== PROBLEM DESCRIPTION ==
In the entries below, find every line with "What" and copy it.

-=-=-=-=-

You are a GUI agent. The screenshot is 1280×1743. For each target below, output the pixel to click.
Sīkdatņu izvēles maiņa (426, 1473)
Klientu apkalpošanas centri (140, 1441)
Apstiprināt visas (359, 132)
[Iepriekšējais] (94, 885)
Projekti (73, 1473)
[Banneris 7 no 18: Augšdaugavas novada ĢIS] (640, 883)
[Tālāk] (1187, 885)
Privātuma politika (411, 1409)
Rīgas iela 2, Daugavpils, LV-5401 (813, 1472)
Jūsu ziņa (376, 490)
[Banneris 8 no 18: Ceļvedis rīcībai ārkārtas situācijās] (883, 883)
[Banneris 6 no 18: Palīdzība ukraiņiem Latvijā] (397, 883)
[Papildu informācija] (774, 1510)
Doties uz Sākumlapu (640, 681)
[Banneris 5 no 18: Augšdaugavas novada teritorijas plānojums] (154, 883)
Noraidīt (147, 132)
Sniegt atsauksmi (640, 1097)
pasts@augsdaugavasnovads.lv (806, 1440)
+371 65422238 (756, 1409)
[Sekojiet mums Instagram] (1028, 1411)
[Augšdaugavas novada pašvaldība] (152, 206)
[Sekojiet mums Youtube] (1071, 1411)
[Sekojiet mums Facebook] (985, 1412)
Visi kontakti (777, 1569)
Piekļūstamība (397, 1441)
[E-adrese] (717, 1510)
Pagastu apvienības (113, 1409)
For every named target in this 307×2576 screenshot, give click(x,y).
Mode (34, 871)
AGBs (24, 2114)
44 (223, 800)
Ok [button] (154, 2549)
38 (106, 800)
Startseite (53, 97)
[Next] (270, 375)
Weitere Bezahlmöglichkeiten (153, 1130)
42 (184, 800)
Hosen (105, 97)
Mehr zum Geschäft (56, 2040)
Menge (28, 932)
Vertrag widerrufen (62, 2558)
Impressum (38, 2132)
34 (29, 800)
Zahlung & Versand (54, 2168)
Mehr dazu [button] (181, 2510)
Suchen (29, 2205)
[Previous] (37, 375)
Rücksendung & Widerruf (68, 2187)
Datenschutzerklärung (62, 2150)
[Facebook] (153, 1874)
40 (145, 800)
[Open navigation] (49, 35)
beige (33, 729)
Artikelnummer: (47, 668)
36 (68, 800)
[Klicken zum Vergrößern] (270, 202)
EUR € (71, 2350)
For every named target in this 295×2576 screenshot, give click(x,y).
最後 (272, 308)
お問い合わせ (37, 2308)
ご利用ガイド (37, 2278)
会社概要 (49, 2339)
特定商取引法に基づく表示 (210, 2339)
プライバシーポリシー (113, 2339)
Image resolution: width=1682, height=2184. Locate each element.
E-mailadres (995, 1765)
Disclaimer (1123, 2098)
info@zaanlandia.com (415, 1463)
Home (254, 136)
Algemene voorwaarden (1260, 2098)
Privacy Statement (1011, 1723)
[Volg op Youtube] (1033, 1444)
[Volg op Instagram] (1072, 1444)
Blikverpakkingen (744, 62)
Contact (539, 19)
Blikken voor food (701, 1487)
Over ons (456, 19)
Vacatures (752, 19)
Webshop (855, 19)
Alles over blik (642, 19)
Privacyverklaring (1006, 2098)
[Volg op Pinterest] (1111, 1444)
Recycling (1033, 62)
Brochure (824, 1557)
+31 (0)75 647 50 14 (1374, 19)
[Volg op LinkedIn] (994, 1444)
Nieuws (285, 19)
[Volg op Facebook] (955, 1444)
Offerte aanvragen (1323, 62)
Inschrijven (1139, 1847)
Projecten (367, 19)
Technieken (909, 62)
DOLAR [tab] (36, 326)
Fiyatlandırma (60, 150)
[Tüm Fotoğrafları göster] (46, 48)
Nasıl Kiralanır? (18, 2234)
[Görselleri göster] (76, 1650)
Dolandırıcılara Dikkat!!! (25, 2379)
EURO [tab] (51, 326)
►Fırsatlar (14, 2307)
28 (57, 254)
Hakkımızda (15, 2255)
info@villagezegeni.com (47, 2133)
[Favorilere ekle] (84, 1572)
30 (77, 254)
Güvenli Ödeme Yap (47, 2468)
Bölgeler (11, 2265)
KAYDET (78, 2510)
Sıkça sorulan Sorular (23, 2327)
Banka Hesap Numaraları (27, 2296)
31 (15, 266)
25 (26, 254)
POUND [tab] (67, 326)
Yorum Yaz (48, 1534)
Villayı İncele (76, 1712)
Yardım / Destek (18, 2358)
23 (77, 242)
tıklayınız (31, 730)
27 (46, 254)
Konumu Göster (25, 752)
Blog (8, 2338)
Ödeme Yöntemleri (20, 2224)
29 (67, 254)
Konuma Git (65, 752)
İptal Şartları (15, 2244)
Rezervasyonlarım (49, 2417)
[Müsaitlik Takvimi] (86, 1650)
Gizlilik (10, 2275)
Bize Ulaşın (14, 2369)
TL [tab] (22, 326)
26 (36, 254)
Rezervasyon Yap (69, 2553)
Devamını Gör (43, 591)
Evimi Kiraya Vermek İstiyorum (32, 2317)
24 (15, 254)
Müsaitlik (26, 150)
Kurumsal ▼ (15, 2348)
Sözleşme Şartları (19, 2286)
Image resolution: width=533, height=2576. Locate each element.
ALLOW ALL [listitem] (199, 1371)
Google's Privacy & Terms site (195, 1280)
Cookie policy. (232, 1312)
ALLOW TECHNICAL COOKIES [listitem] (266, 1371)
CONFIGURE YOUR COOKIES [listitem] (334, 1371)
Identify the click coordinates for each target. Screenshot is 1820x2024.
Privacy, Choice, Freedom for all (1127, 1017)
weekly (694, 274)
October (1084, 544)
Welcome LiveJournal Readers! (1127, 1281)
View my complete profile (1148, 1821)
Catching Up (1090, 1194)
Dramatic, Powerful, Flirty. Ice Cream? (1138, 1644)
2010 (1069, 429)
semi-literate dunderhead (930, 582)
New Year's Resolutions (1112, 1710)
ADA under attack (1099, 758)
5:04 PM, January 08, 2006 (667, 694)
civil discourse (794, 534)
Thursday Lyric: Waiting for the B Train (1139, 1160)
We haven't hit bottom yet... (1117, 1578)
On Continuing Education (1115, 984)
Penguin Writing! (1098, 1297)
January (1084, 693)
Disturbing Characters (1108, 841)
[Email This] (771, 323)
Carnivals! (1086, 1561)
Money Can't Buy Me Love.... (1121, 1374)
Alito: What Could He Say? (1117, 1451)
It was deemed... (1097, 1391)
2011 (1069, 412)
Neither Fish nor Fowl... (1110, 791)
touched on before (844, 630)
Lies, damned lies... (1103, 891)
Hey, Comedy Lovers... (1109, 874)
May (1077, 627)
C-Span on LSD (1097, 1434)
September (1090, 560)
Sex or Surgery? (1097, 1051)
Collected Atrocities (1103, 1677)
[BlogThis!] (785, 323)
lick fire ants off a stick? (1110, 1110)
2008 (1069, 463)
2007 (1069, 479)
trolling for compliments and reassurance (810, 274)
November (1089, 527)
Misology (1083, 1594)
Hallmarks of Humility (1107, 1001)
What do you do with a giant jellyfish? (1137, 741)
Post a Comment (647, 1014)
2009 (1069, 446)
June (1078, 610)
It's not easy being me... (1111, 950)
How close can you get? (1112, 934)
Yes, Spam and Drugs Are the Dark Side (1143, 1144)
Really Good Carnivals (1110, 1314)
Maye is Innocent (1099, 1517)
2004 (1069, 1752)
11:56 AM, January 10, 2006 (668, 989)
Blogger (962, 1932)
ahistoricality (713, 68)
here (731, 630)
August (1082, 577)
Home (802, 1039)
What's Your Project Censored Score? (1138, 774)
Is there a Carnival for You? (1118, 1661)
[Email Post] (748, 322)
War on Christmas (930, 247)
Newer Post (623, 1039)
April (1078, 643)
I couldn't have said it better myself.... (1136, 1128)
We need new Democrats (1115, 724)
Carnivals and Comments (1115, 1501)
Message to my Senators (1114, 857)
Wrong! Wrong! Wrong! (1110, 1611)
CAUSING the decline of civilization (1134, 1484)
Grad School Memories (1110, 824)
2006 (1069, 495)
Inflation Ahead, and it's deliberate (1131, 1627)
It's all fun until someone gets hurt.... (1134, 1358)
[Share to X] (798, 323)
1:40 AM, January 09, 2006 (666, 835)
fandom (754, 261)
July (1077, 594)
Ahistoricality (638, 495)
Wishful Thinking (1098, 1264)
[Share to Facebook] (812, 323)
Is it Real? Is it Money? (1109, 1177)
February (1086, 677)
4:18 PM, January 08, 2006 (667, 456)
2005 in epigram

-=-=-=-=-

== RESPONSE ==
Alito: What Could He Say? (1117, 1451)
What do you do with a giant jellyfish? (1137, 741)
What's Your Project Censored Score? (1138, 774)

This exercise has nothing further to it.